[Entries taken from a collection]
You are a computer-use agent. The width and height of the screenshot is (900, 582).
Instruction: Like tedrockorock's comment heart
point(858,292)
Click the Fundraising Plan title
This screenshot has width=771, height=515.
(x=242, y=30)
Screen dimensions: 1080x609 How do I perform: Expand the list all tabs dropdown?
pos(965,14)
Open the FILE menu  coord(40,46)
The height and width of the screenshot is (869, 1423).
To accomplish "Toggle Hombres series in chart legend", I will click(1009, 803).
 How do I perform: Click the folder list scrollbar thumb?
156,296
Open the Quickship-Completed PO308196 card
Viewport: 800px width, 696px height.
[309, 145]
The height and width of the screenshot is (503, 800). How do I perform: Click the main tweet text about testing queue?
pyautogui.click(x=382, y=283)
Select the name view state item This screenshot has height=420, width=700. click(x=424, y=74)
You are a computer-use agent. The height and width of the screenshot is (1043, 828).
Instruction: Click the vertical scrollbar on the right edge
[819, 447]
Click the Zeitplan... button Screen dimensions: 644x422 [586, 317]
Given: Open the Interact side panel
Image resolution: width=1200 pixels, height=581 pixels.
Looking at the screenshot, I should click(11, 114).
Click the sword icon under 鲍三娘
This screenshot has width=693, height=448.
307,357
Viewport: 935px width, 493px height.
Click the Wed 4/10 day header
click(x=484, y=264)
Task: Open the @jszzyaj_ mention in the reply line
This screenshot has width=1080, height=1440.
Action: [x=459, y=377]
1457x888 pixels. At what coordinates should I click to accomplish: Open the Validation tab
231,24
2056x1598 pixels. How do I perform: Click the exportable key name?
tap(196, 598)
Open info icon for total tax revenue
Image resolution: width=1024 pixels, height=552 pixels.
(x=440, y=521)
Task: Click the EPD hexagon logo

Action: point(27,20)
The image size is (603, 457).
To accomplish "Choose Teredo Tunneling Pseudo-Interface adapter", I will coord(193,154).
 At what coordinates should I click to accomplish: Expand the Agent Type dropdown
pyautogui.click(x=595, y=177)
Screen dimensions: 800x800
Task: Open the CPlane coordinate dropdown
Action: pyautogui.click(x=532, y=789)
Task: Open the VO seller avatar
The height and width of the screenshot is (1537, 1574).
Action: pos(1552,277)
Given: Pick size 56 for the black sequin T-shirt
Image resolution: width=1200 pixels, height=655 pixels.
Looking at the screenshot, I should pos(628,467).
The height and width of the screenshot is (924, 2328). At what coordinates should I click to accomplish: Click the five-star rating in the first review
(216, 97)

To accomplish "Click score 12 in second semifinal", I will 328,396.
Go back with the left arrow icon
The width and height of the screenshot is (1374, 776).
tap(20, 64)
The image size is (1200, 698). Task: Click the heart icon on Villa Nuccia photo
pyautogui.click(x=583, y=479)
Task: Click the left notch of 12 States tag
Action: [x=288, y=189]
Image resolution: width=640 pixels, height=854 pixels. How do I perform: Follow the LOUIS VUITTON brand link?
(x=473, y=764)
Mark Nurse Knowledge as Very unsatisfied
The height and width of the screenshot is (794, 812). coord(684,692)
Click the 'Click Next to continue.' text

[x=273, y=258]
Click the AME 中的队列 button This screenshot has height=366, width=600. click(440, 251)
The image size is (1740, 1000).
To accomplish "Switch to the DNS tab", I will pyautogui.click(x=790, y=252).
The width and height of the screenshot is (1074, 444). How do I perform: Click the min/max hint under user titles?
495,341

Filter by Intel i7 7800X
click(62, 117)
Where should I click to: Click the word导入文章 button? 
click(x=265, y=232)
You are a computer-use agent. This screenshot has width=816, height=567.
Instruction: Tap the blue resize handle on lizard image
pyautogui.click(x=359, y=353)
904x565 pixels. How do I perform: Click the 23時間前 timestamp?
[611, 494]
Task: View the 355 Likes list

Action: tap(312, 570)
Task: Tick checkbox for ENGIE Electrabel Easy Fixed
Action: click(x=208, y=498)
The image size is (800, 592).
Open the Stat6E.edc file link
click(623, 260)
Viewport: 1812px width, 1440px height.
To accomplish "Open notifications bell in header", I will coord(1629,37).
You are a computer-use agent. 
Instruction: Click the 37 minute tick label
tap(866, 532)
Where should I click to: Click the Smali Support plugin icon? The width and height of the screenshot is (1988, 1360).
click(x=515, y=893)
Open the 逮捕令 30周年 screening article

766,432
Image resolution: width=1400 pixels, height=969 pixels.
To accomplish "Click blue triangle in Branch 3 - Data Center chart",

### Problem requirements
All of the lines above need to be given again exactly.

### Solution for this problem
You are a computer-use agent. The width and height of the screenshot is (900, 582).
Instruction: Like tedrockorock's comment heart
point(858,292)
Click the Fundraising Plan title
This screenshot has width=771, height=515.
(x=242, y=30)
Screen dimensions: 1080x609 How do I perform: Expand the list all tabs dropdown?
pos(965,14)
Open the FILE menu  coord(40,46)
The height and width of the screenshot is (869, 1423).
To accomplish "Toggle Hombres series in chart legend", I will click(1009, 803).
 How do I perform: Click the folder list scrollbar thumb?
156,296
Open the Quickship-Completed PO308196 card
Viewport: 800px width, 696px height.
[309, 145]
The height and width of the screenshot is (503, 800). How do I perform: Click the main tweet text about testing queue?
pyautogui.click(x=382, y=283)
Select the name view state item This screenshot has height=420, width=700. click(x=424, y=74)
You are a computer-use agent. The height and width of the screenshot is (1043, 828).
Instruction: Click the vertical scrollbar on the right edge
[819, 447]
Click the Zeitplan... button Screen dimensions: 644x422 [586, 317]
Given: Open the Interact side panel
Image resolution: width=1200 pixels, height=581 pixels.
Looking at the screenshot, I should click(11, 114).
Click the sword icon under 鲍三娘
This screenshot has width=693, height=448.
307,357
Viewport: 935px width, 493px height.
Click the Wed 4/10 day header
click(x=484, y=264)
Task: Open the @jszzyaj_ mention in the reply line
This screenshot has width=1080, height=1440.
Action: [x=459, y=377]
1457x888 pixels. At what coordinates should I click to accomplish: Open the Validation tab
231,24
2056x1598 pixels. How do I perform: Click the exportable key name?
tap(196, 598)
Open info icon for total tax revenue
Image resolution: width=1024 pixels, height=552 pixels.
(x=440, y=521)
Task: Click the EPD hexagon logo

Action: point(27,20)
The image size is (603, 457).
To accomplish "Choose Teredo Tunneling Pseudo-Interface adapter", I will coord(193,154).
 At what coordinates should I click to accomplish: Expand the Agent Type dropdown
pyautogui.click(x=595, y=177)
Screen dimensions: 800x800
Task: Open the CPlane coordinate dropdown
Action: pyautogui.click(x=532, y=789)
Task: Open the VO seller avatar
The height and width of the screenshot is (1537, 1574).
Action: pos(1552,277)
Given: Pick size 56 for the black sequin T-shirt
Image resolution: width=1200 pixels, height=655 pixels.
Looking at the screenshot, I should pos(628,467).
The height and width of the screenshot is (924, 2328). At what coordinates should I click to accomplish: Click the five-star rating in the first review
(216, 97)

To accomplish "Click score 12 in second semifinal", I will 328,396.
Go back with the left arrow icon
The width and height of the screenshot is (1374, 776).
tap(20, 64)
The image size is (1200, 698). Task: Click the heart icon on Villa Nuccia photo
pyautogui.click(x=583, y=479)
Task: Click the left notch of 12 States tag
Action: [x=288, y=189]
Image resolution: width=640 pixels, height=854 pixels. How do I perform: Follow the LOUIS VUITTON brand link?
(x=473, y=764)
Mark Nurse Knowledge as Very unsatisfied
The height and width of the screenshot is (794, 812). coord(684,692)
Click the 'Click Next to continue.' text

[x=273, y=258]
Click the AME 中的队列 button This screenshot has height=366, width=600. click(440, 251)
The image size is (1740, 1000).
To accomplish "Switch to the DNS tab", I will pyautogui.click(x=790, y=252).
The width and height of the screenshot is (1074, 444). How do I perform: Click the min/max hint under user titles?
495,341

Filter by Intel i7 7800X
click(62, 117)
Where should I click to: Click the word导入文章 button? 
click(x=265, y=232)
You are a computer-use agent. This screenshot has width=816, height=567.
Instruction: Tap the blue resize handle on lizard image
pyautogui.click(x=359, y=353)
904x565 pixels. How do I perform: Click the 23時間前 timestamp?
[611, 494]
Task: View the 355 Likes list

Action: tap(312, 570)
Task: Tick checkbox for ENGIE Electrabel Easy Fixed
Action: click(x=208, y=498)
The image size is (800, 592).
Open the Stat6E.edc file link
click(623, 260)
Viewport: 1812px width, 1440px height.
To accomplish "Open notifications bell in header", I will coord(1629,37).
You are a computer-use agent. 
Instruction: Click the 37 minute tick label
tap(866, 532)
Where should I click to: Click the Smali Support plugin icon? The width and height of the screenshot is (1988, 1360).
click(x=515, y=893)
Open the 逮捕令 30周年 screening article

766,432
Image resolution: width=1400 pixels, height=969 pixels.
To accomplish "Click blue triangle in Branch 3 - Data Center chart",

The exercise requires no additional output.